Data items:
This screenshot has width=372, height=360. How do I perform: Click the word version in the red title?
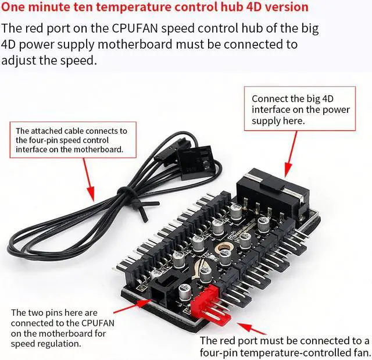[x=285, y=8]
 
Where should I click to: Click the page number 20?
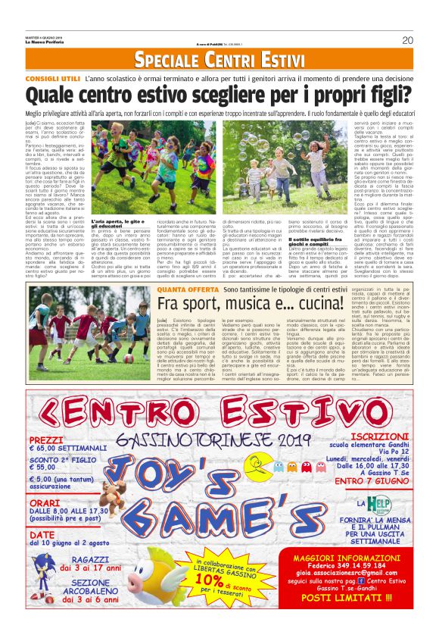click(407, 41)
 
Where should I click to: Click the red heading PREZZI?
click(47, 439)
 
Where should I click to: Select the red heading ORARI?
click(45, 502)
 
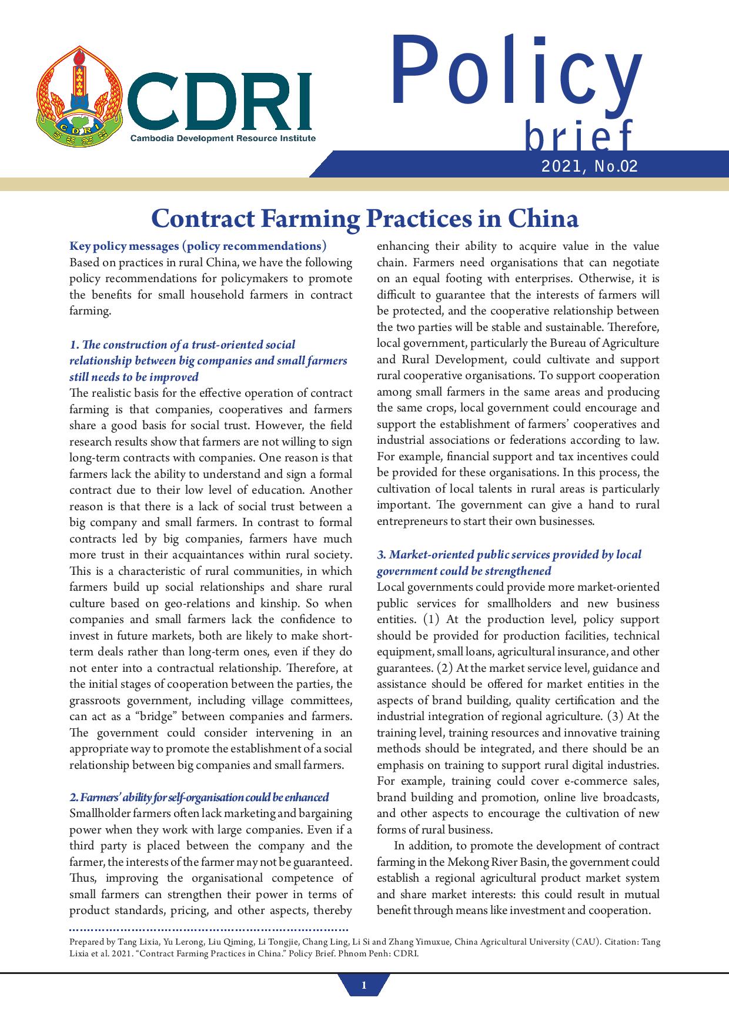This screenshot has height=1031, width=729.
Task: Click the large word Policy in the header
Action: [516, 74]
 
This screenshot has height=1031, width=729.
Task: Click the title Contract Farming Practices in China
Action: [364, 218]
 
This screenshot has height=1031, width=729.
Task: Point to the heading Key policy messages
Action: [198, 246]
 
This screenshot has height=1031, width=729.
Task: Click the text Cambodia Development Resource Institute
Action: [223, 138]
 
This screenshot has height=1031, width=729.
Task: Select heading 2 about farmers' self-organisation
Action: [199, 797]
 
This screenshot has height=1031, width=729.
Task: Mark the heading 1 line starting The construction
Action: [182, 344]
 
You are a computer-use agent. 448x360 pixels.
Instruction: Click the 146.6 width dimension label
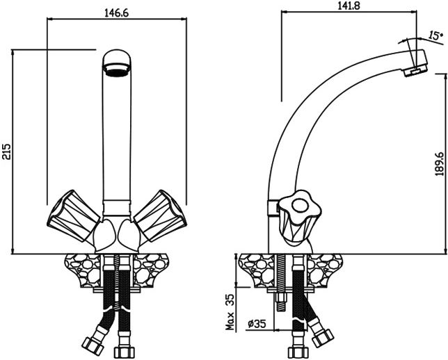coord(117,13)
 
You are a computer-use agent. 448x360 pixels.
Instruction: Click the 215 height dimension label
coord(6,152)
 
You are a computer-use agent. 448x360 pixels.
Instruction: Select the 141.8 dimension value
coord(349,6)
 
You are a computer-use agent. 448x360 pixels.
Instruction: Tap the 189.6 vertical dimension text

[WHAT TO PRODUCE]
Show every line in the rows above that contains the word "Select", treating uppercase and lowercase as different.

[RESPONSE TO THIS EXERCISE]
Where should I click to: Select the red heading ORARI?
Task: Select heading 2 about farmers' self-organisation
Instruction: Select the 141.8 dimension value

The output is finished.